7:06  ES: They were always very grateful, you know – whatever was available really. Well they were always, they would come and chat with us in the office and that sort of thing, you know. They liked mixing with us, you know. This young chap from Swansea, he was staying in the camp and he used to meet up with the younger chaps in the evening. They’d make him a curry and that sort of thing, you know. They all mixed in. I remember I was invited one night for the curry. [Laughs]. It was very nice but we didn’t have that a lot in Tywyn then! So it was a bit of an eye-opener. [Laughs] But it was nice. They did feel that they were welcomed, you know.

And of course, I stayed there until the camp closed and then I went to RAF Gaydon with the rest of the families that were left. I stayed there until that closed. And then I was offered to go to London but I didn’t want to –  as Deb was only little. So I was travelling backwards and forwards at the weekends. I think everybody was a bit surprised that it did close, but it was because of the location, really – not because that it wasn’t run efficiently. I think it was, really, because everybody seemed to be very happy and there were a lot of volunteers there.

8:40  DM: Kuku and Alpa – I have often wondered, you know, what they did, you know, and if they remembered me. It was a special occasion for us because, you know, we didn’t have much, did we Mum, and we didn’t really go places. My Nain had put her best dress on to go, [laughs] probably her only dress. I knew it was something special when Nain had this dress on.  So, you know, it was an occasion. And also, you know, something a bit different.

Somebody that I was in school with in Tywyn – you know we’re all in touch on Facebook and everything – last year he was on holiday abroad in Madeira, I believe it was last year. And him and his wife had made friends with people there and it turned out that one of the ladies had been a child refugee at Tonfanau camp, and has very, very, fond memories of being here. And it was lovely to hear that and to actually see they had their photograph taken together, it was so nice. You know, because we’re all very fond of the area, and it would be horrible if somebody turned round to say, “Oh it was horrible, I hated it there!”.

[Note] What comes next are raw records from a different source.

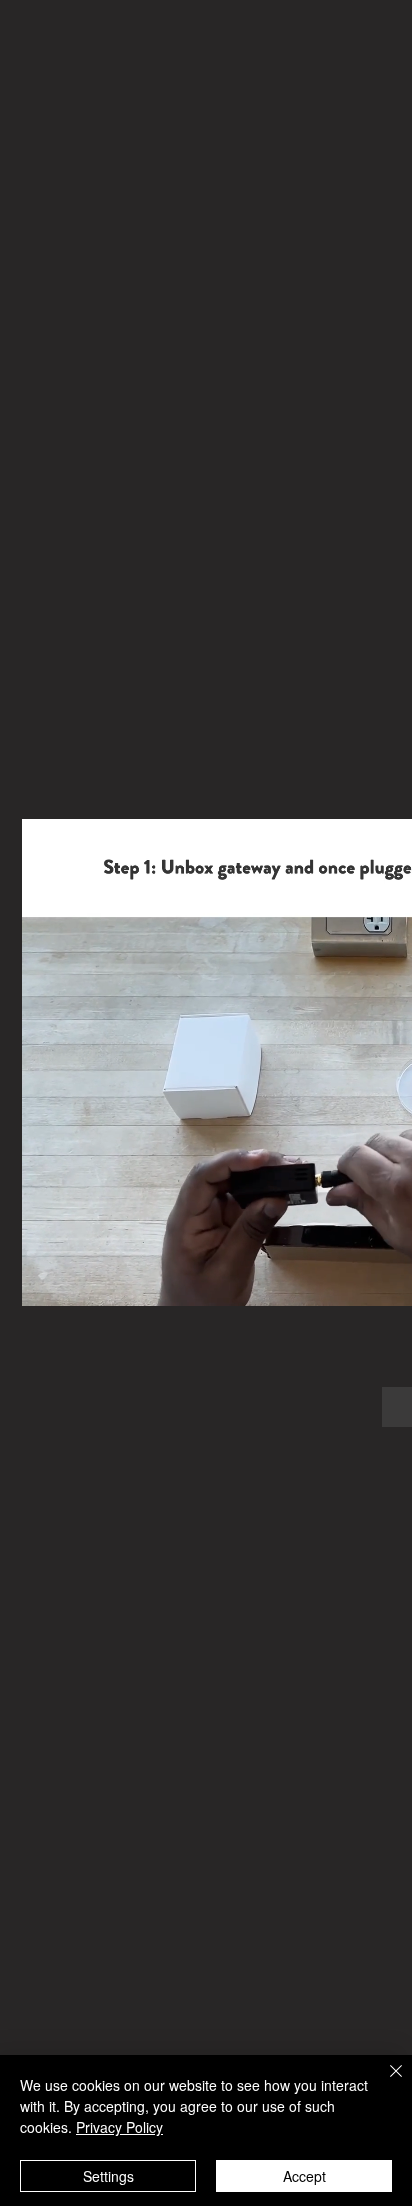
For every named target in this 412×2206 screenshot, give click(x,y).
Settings (108, 2176)
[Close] (384, 2083)
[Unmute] (82, 1279)
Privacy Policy (119, 2127)
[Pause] (48, 1279)
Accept (304, 2176)
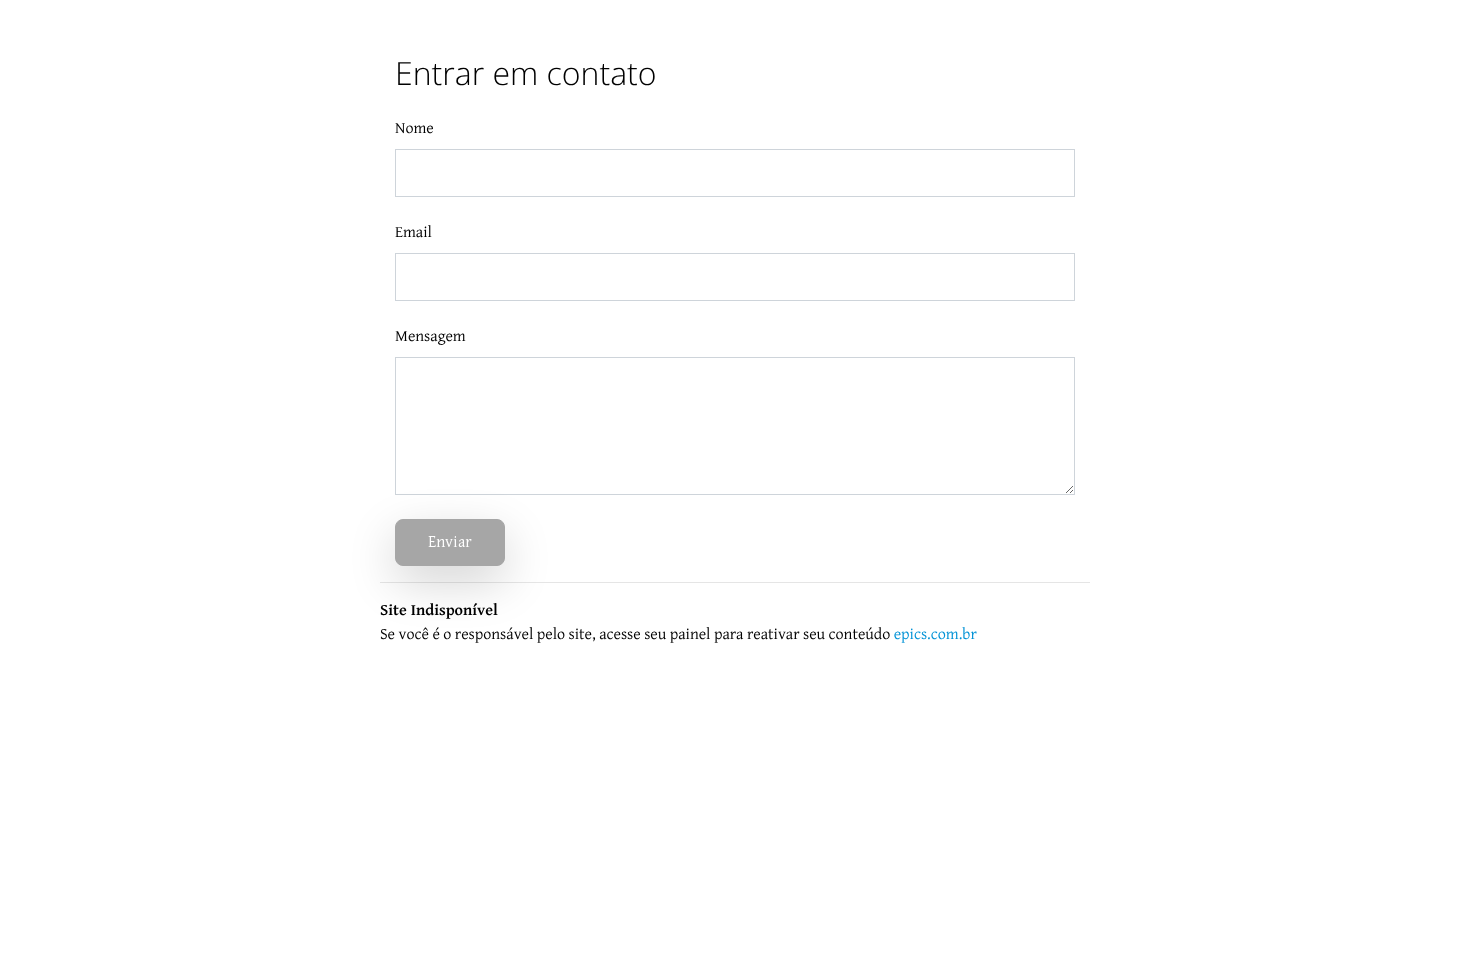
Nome (414, 128)
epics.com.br (935, 634)
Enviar (450, 542)
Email (413, 232)
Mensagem (430, 336)
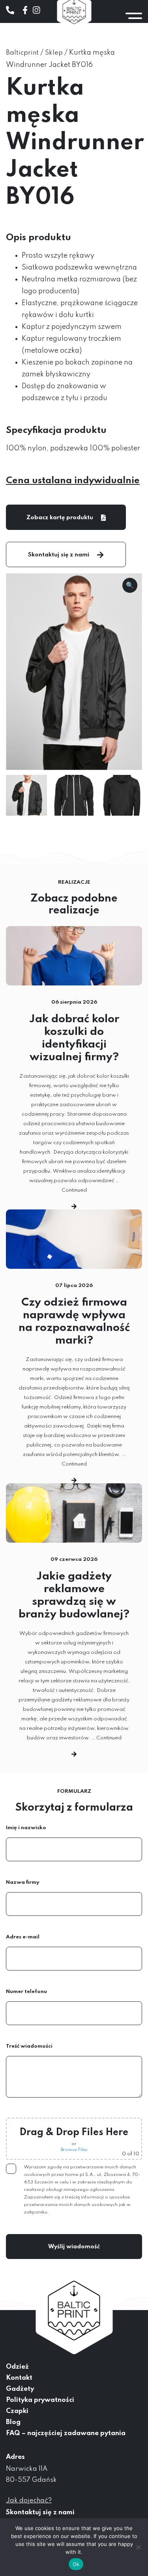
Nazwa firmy (22, 1882)
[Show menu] (134, 15)
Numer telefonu (26, 1991)
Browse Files (74, 2149)
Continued (74, 1190)
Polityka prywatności (40, 2400)
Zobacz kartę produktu (59, 517)
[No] (138, 2547)
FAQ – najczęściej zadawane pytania (66, 2433)
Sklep (54, 52)
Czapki (17, 2411)
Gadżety (20, 2389)
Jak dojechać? (29, 2500)
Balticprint (22, 52)
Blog (13, 2422)
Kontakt (19, 2378)
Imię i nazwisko (26, 1827)
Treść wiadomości (29, 2046)
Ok (76, 2564)
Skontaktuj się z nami (58, 555)
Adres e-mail (22, 1937)
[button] (129, 585)
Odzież (17, 2366)
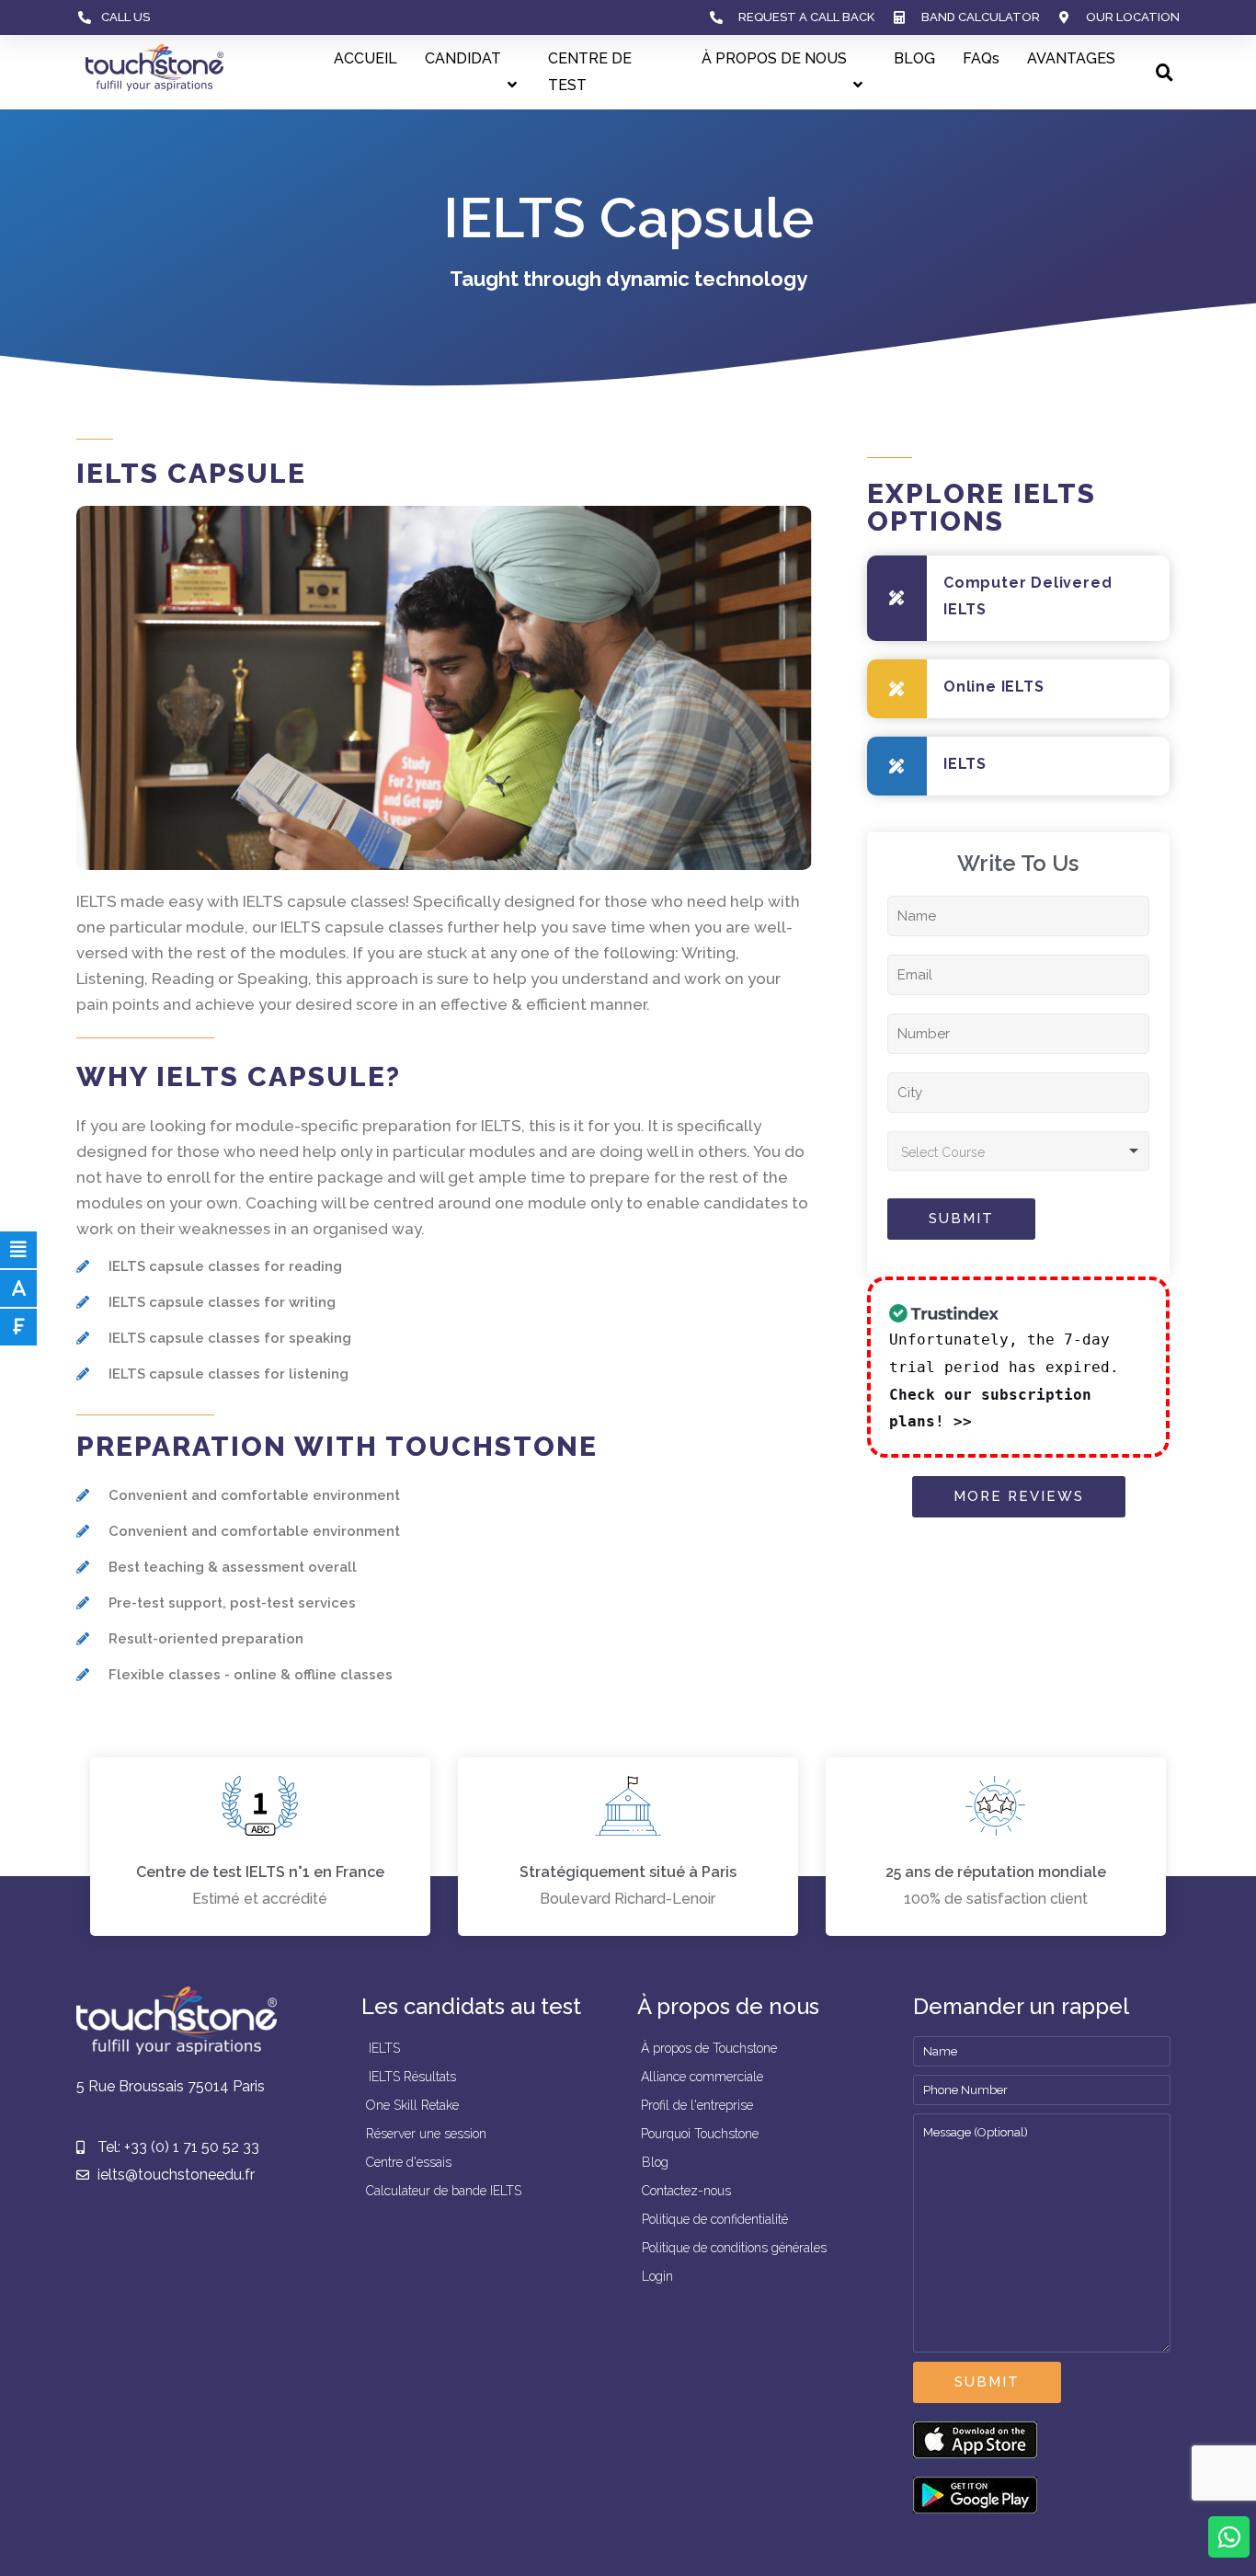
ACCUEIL (365, 58)
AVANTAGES (1071, 58)
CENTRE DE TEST (590, 72)
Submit (961, 1218)
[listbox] (1018, 1151)
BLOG (914, 58)
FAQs (981, 58)
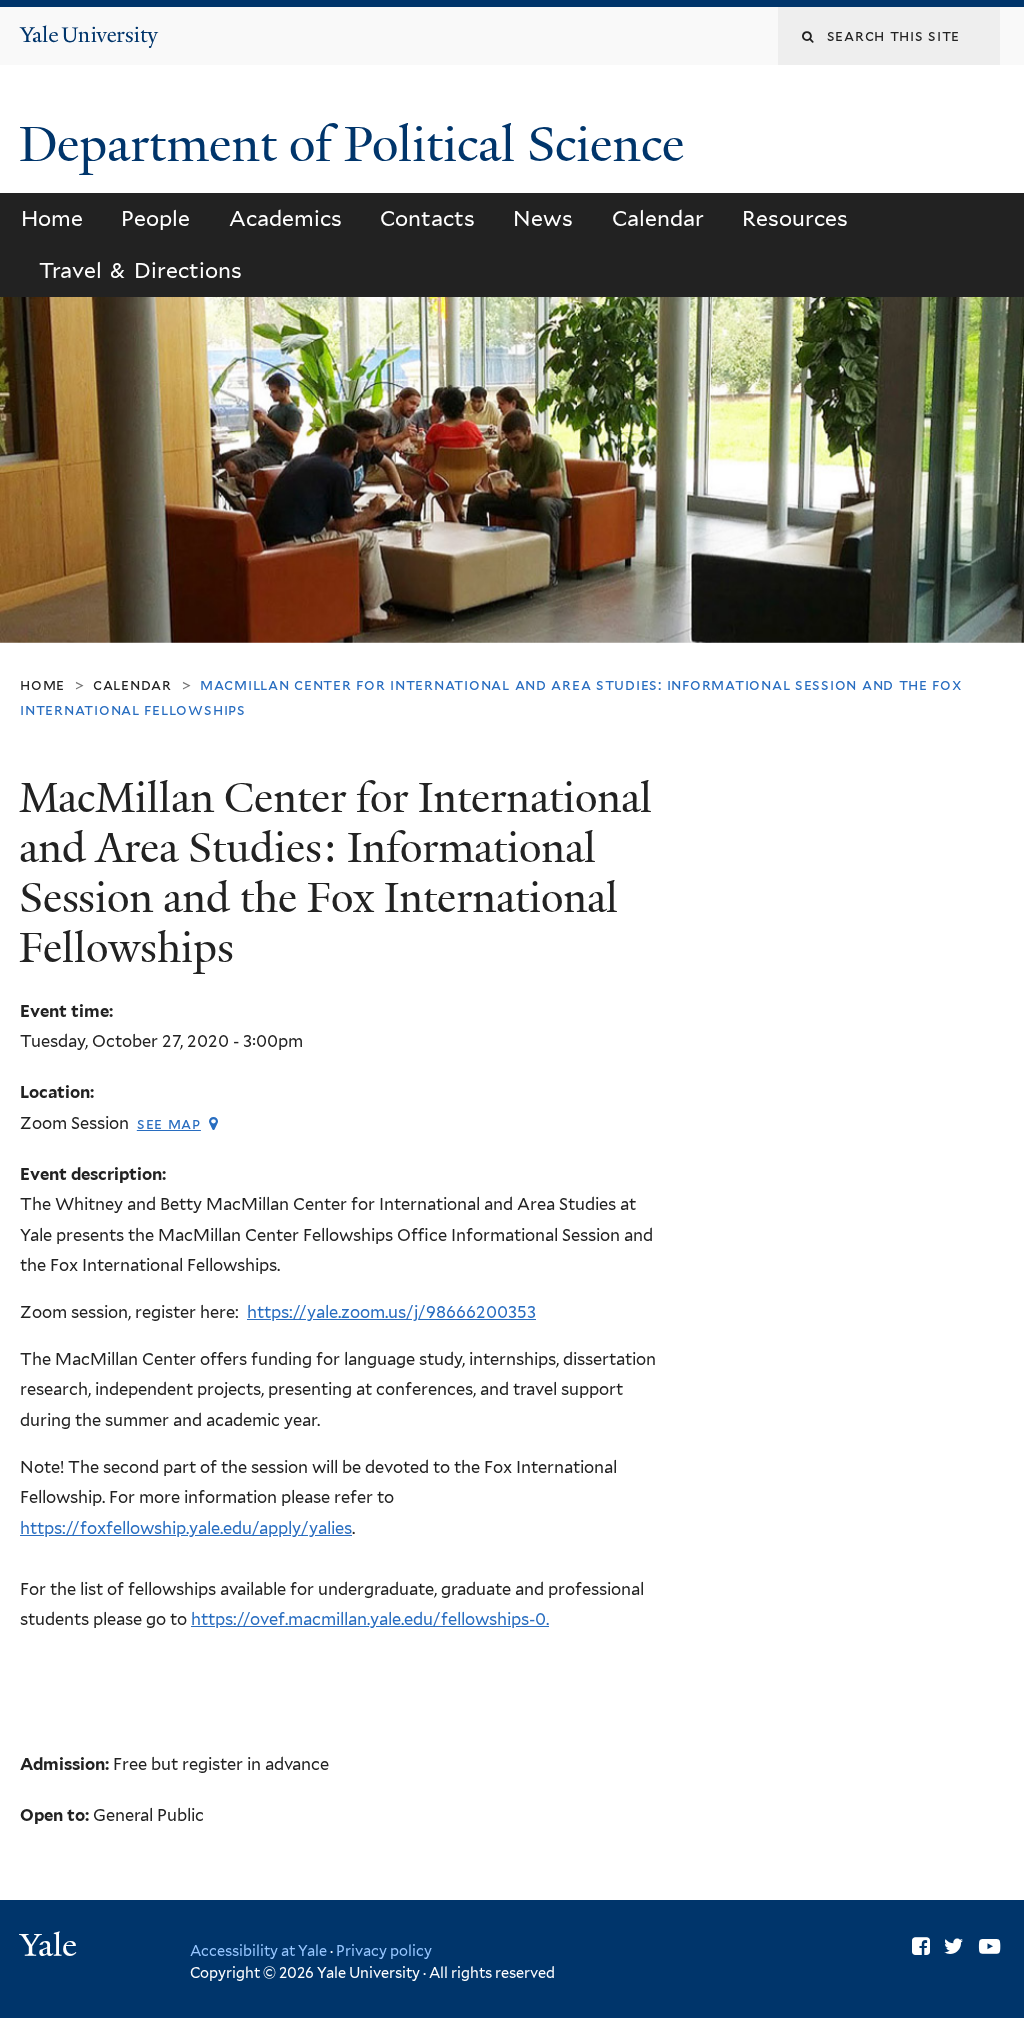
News (543, 218)
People (155, 218)
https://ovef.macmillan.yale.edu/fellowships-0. (370, 1619)
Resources (795, 218)
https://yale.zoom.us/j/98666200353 (391, 1312)
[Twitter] (954, 1946)
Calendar (658, 218)
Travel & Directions (140, 270)
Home (52, 218)
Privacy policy (384, 1950)
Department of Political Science (357, 144)
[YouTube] (989, 1946)
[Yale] (51, 1947)
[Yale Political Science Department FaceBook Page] (921, 1946)
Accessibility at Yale (258, 1950)
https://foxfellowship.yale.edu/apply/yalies (186, 1528)
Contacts (427, 218)
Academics (285, 218)
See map (169, 1123)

10:07  ES: In my previous career I had always worked with people erm from different nationalities and I always enjoyed the history of you know, meeting people like that, I enjoyed talking to people, learning their history, their way of life and that sort of thing. So, you know, when I finished at RAF Gaydon, I went back to, you know, being in the Revenue and then I transferred after ten years. I went to the Post Office and that’s what we - Deborah and I - still do now. We have the post office in Tywyn. I retired five years ago. So I don’t know, I suppose, whether it did influence me I don’t know, but I enjoyed my time there.

12:35  DM: My daughter, as it happens, with her university friends, just as things were kind of heating up with the people coming out of Ukraine, her and her friends had gone to Krakow for the weekend. Where the flat where they were staying, had already got refugees in the bottom in the basement. And Maisie said to me, she said, ‘Mum, they were obviously affluent people but they didn’t have anything.’ And I thought, well that’s how I remember, when the time when I had gone to Tonfanau, you know, it’s the same, that these people who looked so grand were in this concrete room.

11:49  ES: They had, you know, they’d had to give up so much, hadn’t they? Well, most of them, the majority of them were really well educated and had had you know fantastic positions in Uganda and they were, they had nothing. You know, it was quite traumatic, wasn’t it?